The variation of carrier concentration, electrical resistivity and mobility of CdO thin films at different precursor solution volume

3.8 Opto-electronic properties

3.8.1 Figure or merit (FOM)

The figure of merit is an important parameter in optoelectronic application. In this work, to analyze the optoelectronic performance of different volume precursor solution of CdO thin films, the FOM values were calculated using the formula [49].

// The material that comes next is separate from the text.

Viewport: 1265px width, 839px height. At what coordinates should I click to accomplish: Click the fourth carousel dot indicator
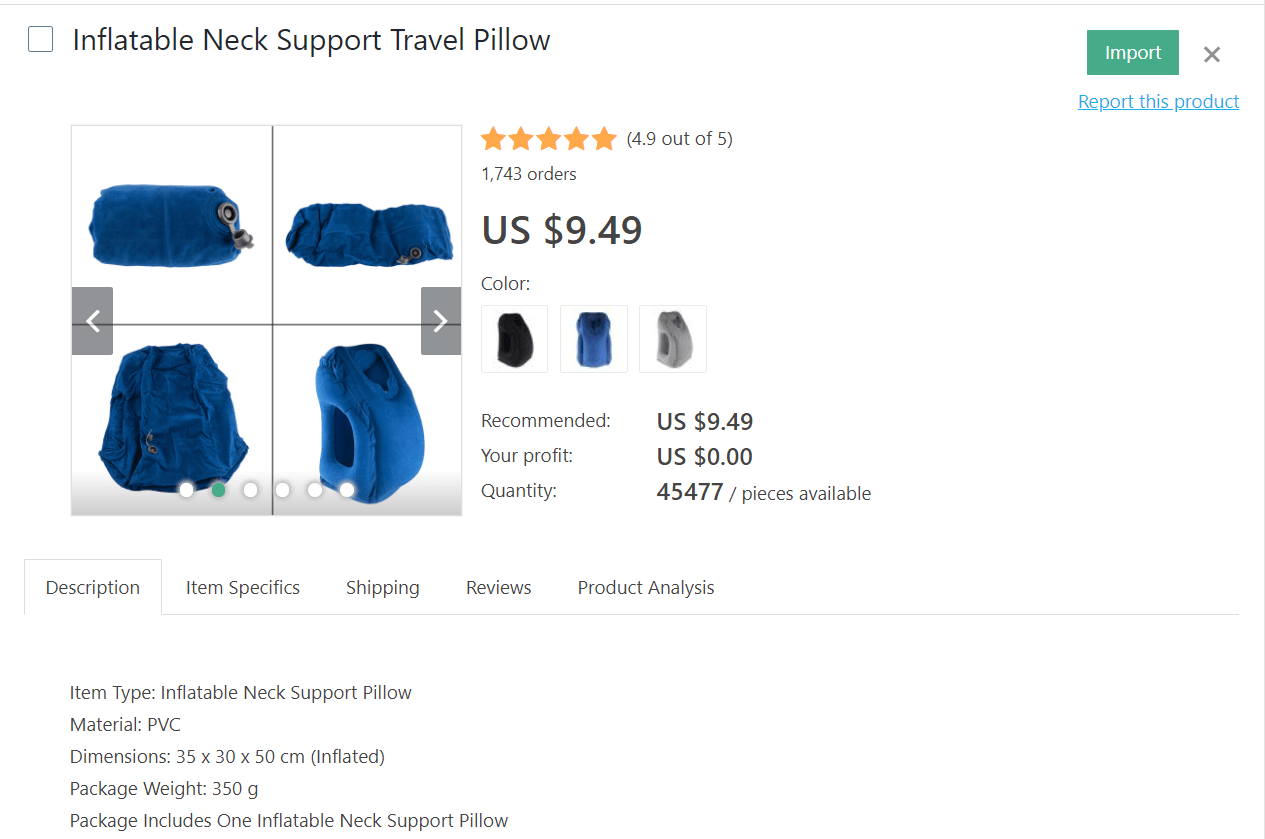[282, 489]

$$FOM({\varPhi _{TC}})=\frac{{{T^{10}}}}{{{R_{sh}}}}$$

(14)

Where T¹⁰ is the optical transmittance and R_sh is the sheet resistance of CdO thin films. Figure of merit (FOM) values for the as prepared CdO thin films at different precursor solution volumes are listed in Table 3. It can be seen that the prepared thin films of CdO with 20 ml volume has a high figure of merit (6 × 10⁻³ Ω⁻¹). Velusamy et al. [31] had reported the similar FOM value of 1.0 × 10⁻³ Ω⁻¹ for un-doped CdO thin film. Thus the result show that the thin film prepared with 20 ml precursor solution volume has high figure of merit and high electrical conductivity.

4 Conclusion

Thin films of cadmium oxide (CdO) on amorphous glass substrate with yellow color were prepared by nebulized spray pyrolysis technique with different precursor solution volume. The effect of thickness on morphology, crystal structure, bonding confirmation, optical band gap and electrical resistivity of the prepared thin films were investigated in detail. Thin film XRD diffraction patterns confirms the formation of polycrystalline films in the cubic crystal structure with a preferential orientation along the (111) plane. Transmittance spectrum reveals the optical transparency in the formed thin films and that the energy band gap (Eg) increases from 2.3 to 2.5 eV with increase in precursor solution volume. The FTIR spectrum identified the presence of cadmium and oxygen very strongly bonded. The CdO thin film has good optical properties and hence it is a promising candidate for the optoelectronic devices. A minimum electrical resistivity of 7.54 × 10⁻³ Ω cm with activation energy of 0.09 eV was determined for the film prepared with a solution volume of 20 ml.